日本の電子申告サービスから学ぶリアルとバーチャルの融合
国税庁から、平成17年分の所得税、消費税及び贈与税の確定申告状況が公表されました。この中で、国税電子申告・納税システム(e-Tax)や確定申告書等作成コーナーの利用状況も公開されています。
できるだけ多くの人に利用してもらおうと、国税庁として様々な工夫・改善を行ったこともあり、電子申告も申告書作成サービスも利用者は着実に増加しています。
確定申告書等作成コーナー:所得税申告書の提出件数127万件(前年比183.2%)
国税電子申告・納税システム:所得税の申告件数3万5千件(前年比186.4%)
作者が注目したいのは、「確定申告書等作成コーナー」の利用推進策について。
税務署等に来た人でも本サービスを利用できるよう、相談会場にパソコンを設置したのですが、その結果、これを利用して作成した申告書の提出件数は、全体の4割以上を占めたそうです。
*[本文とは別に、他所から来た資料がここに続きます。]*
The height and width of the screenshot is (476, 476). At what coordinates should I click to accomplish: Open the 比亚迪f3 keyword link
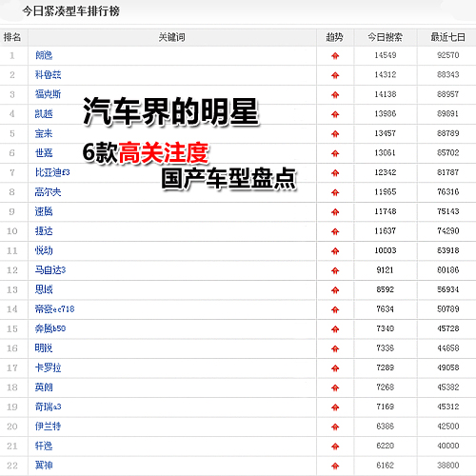pyautogui.click(x=52, y=172)
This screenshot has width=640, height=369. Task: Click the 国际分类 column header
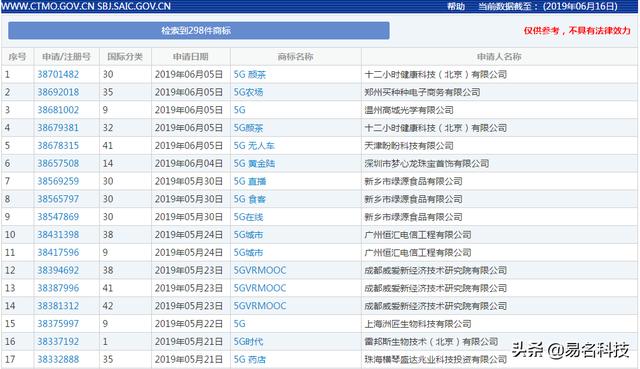pyautogui.click(x=125, y=57)

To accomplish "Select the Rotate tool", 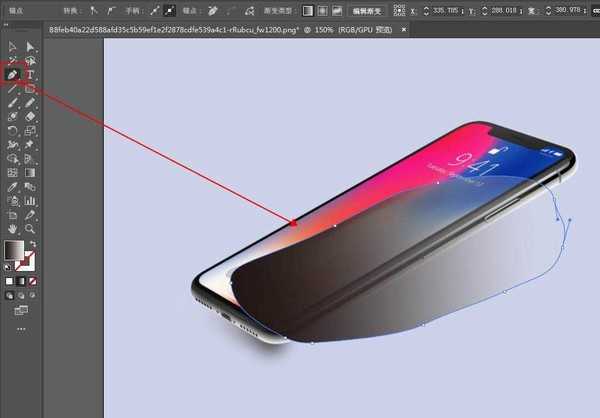I will coord(13,130).
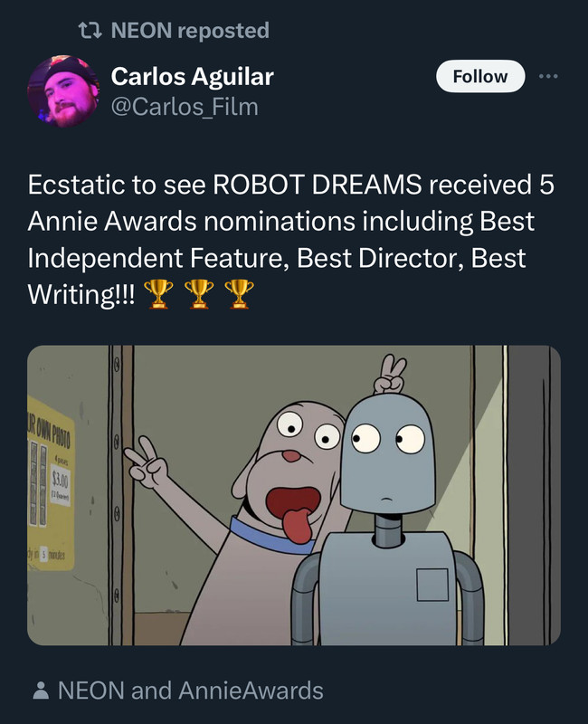Click the words "ROBOT DREAMS" in the tweet
This screenshot has width=588, height=724.
click(318, 185)
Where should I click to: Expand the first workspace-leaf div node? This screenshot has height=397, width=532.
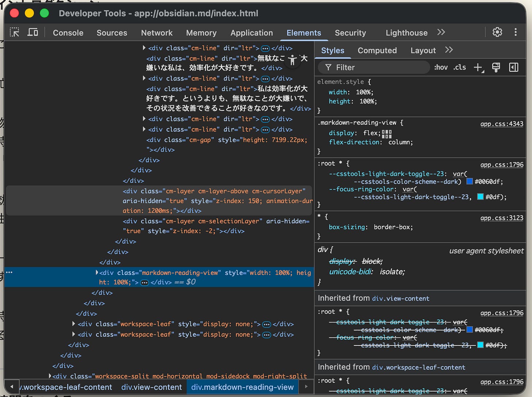click(x=74, y=324)
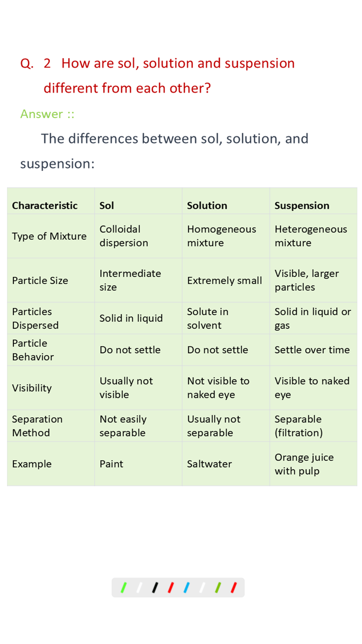Viewport: 362px width, 644px height.
Task: Select the Orange juice with pulp cell
Action: click(x=313, y=464)

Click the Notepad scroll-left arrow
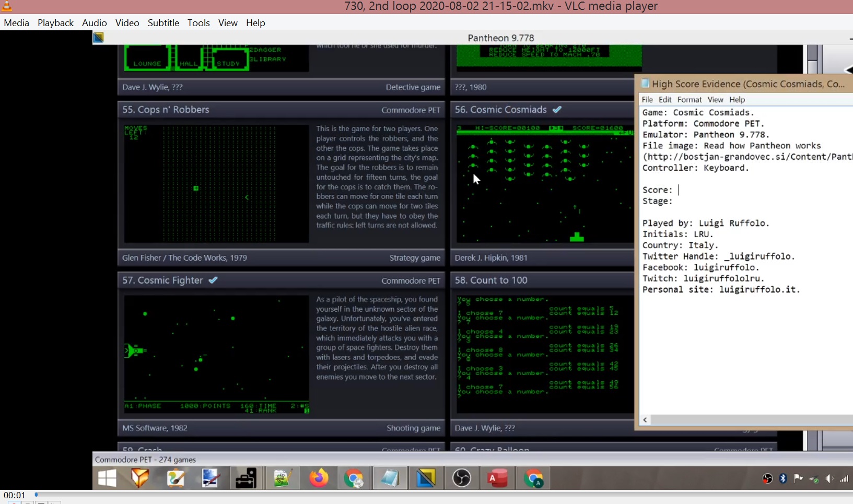coord(646,420)
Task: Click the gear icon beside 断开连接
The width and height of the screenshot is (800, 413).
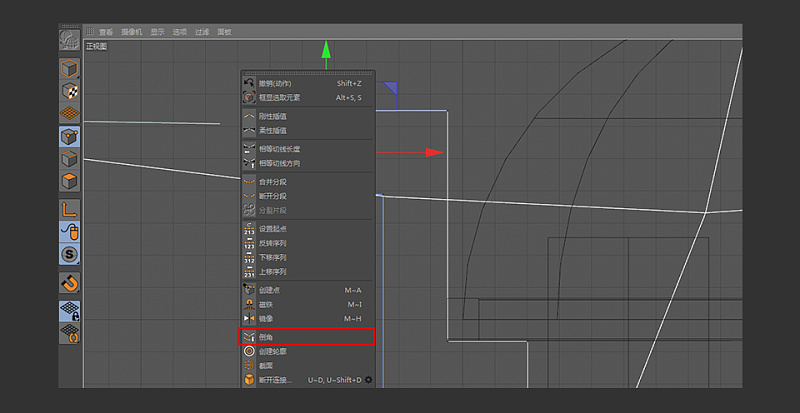Action: coord(368,380)
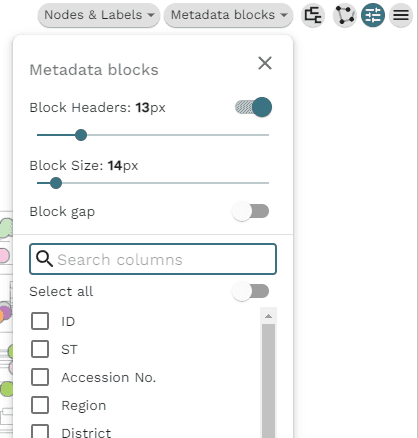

(所得税54万4千件/全体127万件)
で解説しているように、利用者の選択肢としては、様々なパターンが考えられます。
・自宅のパソコンでオンライン電子申請
・窓口で紙申請
・自宅パソコンで予約して紙申請
・自宅パソコンで入力・印刷して紙申請
・窓口等の側にある申請端末で電子申請
・窓口等の側にあるインターネット接続パソコンで電子申請
・窓口の職員に口頭で電子申請(職員がパソコン等を操作)
・行政書士等の専門家や民間サービスを利用して電子申請
国税庁は、
・窓口等の側にあるインターネット接続パソコンで入力・印刷して紙申請
というパターンを考えて実行したのです。
実は、これこそが現在の電子政府・電子申請に欠けている「使ってもらえるサービスモデルの提案」なのです。
今では、多くの電子申請が稼動していますが、そのほとんどが電子申請システム(仕組み)であり、電子申請サービス(実際に使ってもらえる利用モデル)となっていないのですね。
「相談会場にパソコンを設置する」という方法は、一見すると時代に逆行するようにも思えますが、これを考えて実行した人は、実際のサービス、現場・窓口の状況、市民のニーズといったものを、きちんと理解できているのだと思います。
そして、実際の利用が多かった事実を考えると、
・窓口の混雑緩和
・市民や職員の時間短縮
に貢献していると言えるでしょう。
日本は、お金と技術力があるため、システム(仕組み)を作ることについては、大変優秀で、難しいシステムでも立派に作ってしまいます。
今後は、サービス(実際に使ってもらえる利用モデル)を考えることが大切になるでしょう。
なお、本来であれば、サービス(実際に使ってもらえる利用モデル)を考えるのが先であり、その後にシステム(仕組み)を作る方が、ずっと簡単で、お金と手間の削減に繋がります。
国税庁の確定申告書等作成コーナーと国税電子申告・納税システム。
まだまだ利用率は低いかもしれませんが、こうした努力や工夫を続けることで、着実に利用者は増えていくことでしょう。